Ma vision de la foi était simple – quoique compliquée à décrire. Si on m'avait demandé à l'époque, j'aurais certainement répondu : « Je n'ai pas de religion; c'est plus une sorte de relation. » Quand on lui pose la question, le pasteur Price répond d'ailleurs quelque chose du même ordre. Comme moi à une époque, il pense que Jésus-Christ est mort pour nos péchés. Et que, quand on l'a crucifié, il portait tous les péchés du monde sur son dos. Pour aller au paradis, il suffisait alors « d'accepter Dieu dans [son] cœur ». Une sacrée affaire.

Contrairement à la plupart des enfants, j'adorais aller à l'église. J'y avais trouvé une communauté, une famille et des amis. Dès l'école primaire, j'allais à la Grace Christian Fellowship, une église chrétienne non confessionnelle d'environ 150 personnes. Peu après, je me suis joint à son groupe de jeunesse. Je jouais de la guitare durant les messes. Je faisais de mon mieux pour aimer Jésus, et cela a duré plusieurs années.

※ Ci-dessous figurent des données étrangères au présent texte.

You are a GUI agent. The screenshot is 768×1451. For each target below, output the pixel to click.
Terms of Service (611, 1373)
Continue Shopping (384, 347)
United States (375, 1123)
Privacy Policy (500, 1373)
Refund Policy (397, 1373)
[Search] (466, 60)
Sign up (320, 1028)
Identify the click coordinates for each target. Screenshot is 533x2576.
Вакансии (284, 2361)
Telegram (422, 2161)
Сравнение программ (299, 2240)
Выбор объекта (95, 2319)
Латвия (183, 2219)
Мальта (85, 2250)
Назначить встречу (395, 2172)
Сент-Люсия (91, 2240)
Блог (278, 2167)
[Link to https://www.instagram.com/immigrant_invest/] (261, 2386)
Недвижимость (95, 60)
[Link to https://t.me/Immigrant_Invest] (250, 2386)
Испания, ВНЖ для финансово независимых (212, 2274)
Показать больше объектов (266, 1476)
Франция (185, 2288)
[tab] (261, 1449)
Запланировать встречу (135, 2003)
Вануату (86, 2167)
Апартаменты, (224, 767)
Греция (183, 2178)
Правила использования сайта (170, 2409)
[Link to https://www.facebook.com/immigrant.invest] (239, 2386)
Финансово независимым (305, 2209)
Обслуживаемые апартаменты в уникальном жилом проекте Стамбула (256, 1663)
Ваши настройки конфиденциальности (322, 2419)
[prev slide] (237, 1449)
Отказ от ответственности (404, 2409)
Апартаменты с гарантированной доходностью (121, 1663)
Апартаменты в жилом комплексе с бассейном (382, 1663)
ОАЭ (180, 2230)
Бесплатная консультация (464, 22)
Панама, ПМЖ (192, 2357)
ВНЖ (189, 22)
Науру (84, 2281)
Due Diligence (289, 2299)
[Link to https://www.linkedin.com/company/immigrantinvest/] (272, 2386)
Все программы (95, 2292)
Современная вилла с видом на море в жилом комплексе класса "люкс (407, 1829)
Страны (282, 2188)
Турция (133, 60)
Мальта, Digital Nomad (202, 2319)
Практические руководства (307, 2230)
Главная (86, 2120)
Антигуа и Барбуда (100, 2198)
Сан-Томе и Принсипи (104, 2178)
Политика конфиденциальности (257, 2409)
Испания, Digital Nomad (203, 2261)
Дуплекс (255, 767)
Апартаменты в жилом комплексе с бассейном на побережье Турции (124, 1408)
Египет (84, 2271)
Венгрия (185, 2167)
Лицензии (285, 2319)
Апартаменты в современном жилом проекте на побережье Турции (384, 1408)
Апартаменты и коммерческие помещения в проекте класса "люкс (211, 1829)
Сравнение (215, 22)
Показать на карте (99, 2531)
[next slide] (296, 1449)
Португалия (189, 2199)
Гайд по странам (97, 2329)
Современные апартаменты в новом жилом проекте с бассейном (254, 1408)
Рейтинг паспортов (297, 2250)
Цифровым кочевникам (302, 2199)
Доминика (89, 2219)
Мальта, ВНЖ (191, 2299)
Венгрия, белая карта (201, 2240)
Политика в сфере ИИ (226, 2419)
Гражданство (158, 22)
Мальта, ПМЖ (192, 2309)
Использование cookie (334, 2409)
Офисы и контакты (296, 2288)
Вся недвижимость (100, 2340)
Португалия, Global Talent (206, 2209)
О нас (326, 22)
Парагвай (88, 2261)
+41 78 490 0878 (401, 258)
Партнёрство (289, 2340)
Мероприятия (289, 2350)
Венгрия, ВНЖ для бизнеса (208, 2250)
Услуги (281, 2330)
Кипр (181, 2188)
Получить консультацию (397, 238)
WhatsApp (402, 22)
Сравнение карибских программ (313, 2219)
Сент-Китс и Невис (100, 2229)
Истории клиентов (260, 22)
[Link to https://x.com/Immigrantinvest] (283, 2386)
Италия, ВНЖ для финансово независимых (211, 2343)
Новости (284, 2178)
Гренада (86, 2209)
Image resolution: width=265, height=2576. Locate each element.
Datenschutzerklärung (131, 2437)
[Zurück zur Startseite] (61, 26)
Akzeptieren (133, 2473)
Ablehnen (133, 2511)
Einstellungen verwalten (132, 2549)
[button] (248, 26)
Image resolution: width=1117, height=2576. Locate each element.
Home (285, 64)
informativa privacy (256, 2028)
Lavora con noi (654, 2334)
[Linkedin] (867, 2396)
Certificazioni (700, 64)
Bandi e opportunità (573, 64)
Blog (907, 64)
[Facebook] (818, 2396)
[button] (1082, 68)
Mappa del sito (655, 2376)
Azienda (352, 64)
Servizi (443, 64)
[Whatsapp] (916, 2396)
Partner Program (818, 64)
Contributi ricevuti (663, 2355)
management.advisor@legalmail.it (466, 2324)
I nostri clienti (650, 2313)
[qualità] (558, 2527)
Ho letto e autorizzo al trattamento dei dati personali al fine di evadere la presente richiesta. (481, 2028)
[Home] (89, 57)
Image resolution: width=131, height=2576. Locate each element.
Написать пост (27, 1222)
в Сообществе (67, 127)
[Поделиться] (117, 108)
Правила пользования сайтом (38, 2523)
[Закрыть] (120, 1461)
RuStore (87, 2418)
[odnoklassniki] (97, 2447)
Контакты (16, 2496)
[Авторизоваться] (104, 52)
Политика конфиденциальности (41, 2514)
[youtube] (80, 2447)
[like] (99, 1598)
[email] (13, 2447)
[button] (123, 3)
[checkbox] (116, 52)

Puis, lors de mon année de terminale, il m'a fallu choisir une université. L'appel de Dieu m'a motivé à rejoindre l'université Oral Roberts. Je souhaitais devenir pasteur – écrire cette phrase m'est aujourd'hui étrange. Que signifie être « appelé par Dieu »? Pour être honnête, je n'en sais absolument rien. À l'époque, ça me semblait juste la meilleure chose à faire. C'est pourquoi je l'ai fait.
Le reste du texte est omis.